EXERCISES:
**A)** In the surgical methods passage, what dose of ketamine hydrochloride did the animals receive?
**B)** Write out the surgical methods passage between "Table 1: Treatment" and "buffer saline (PBS).", inclusive.
**C)** Extend the surgical methods passage from the point where it stops.

***** DOCUMENT PASSAGE

Before undergoing surgery, the animals were kept off feed for approximately 12 hours without food. The animals were administered ketamine hydrochloride (Ketarol®, Global Pharmaceuticals, Pakistan) at a dosage of 20 mg/kg body weight and acepromazin at a dosage of 0.02 mg/kg body weight via intramuscular anaesthetic injection. They were then placed in a dorsal recumbent position. For delineating incision sites, permanent markers were employed. On each animal, a ventral midline cutaneous incision was performed on belly after proper shaving the area. The scalpel was used to make the incision of 3-8 cm. The healing process was assessed on a daily basis through measurements and observations. After surgical procedure, the animals were transferred to the cage.

After surgery, the animals received immediate postoperative care, including monitoring vital signs and administering pain management as needed. For the Photochemical Tissue Bonding (PTB) group, after exposure to monochromatic green light following Rose Bengal dye application, the surgical site has been inspected. Both PTB and suturing groups received wound care, ensuring cleanliness and monitoring for signs of inflammation or infection. Additionally, they were provided with postoperative analgesia and housed in a quiet, comfortable environment to promote recovery. Approximately 02 weeks were given to complete wound healing.

Treatment protocol

The following treatment protocol was implemented

 

Table 1: Treatment protocols of the groups under study.

Groups	No of animals	Treatment protocol	No of wound per Animal
Group A	( n =10)	PTB ( application of RB dye* + exposure of 532nm monochmatic green light)	01
Group B	( n = 10 )	Suturing with silk by	01
		Interrupted
		horizontal mattress
		suture pattern

 

* Freshly prepared 0.1% solution of RB dye in phosphate buffer saline (PBS).

 

for both groups:

Group A: Wounds were exposed to monochromatic green light (532 nm) for a duration of 200 seconds subsequent to the application of dye (RB) on the incision plane (Yao et al., 2010).

**********
***** DATA EXTRACT

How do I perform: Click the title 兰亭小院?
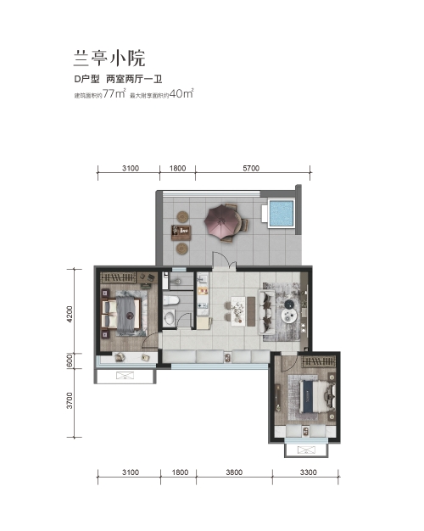point(109,58)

**********

TASK-BY-TASK RESULTS:
**A)** 20 mg/kg body weight

**B)**
Table 1: Treatment protocols of the groups under study.

Groups	No of animals	Treatment protocol	No of wound per Animal
Group A	( n =10)	PTB ( application of RB dye* + exposure of 532nm monochmatic green light)	01
Group B	( n = 10 )	Suturing with silk by	01
		Interrupted
		horizontal mattress
		suture pattern

 

* Freshly prepared 0.1% solution of RB dye in phosphate buffer saline (PBS).

**C)**
Group B: Wound closure was achieved using an interrupted horizontal mattress suture pattern with 2/0 silk suture material (Table 1).

Evaluation parameters

To evaluate wound healing efficacy of PTB as compared to sutures following parameters were recorded.

Healing score: was characterized as: excellent, good and fair.

• Excellent- minimum inflammation, no exudation, no dehiscence, gradual decreasing of width of cutting edges.
• Good- minimum inflammation with little exudation, no dehiscence, gradual decreasing of thickness of cutting edge.
• Fair- marked inflammation, presence of infection and exudation (Islam et al., 2014).

Healing time: Refers to time (days) duration from wound creation to the absolute healing and epithelization. It was approximated by addition of daily interpretations till scar is fallen off (Kumar et al., 2008).

Tensile strength

The tensile strength of a substance denotes the magnitude of tension it can endure prior to structural or geometric deformation occurs. The degree of integrity and repair is indicated by the tensile strength of the repaired tissue. During absolute repair, the tensile strength of the repaired tissue was evaluated utilizing Tensometer, a tensile calculation device available in the Department of Fiber and Textile Technology. The breaking force was calculated using the formulas that followed the increase in tensile strength.

Histological evaluation

Tissue samples of abdominal skin on which incisional wounds were made and fixed in 10 % neutral buffered formalin, dehydrated through graded alcohols, cleared in chloroform and xylene and were impregnated with paraffin wax. Specimens were stained with hematoxylin and eosin and were observed using light microscope (Bernard et al., 2001)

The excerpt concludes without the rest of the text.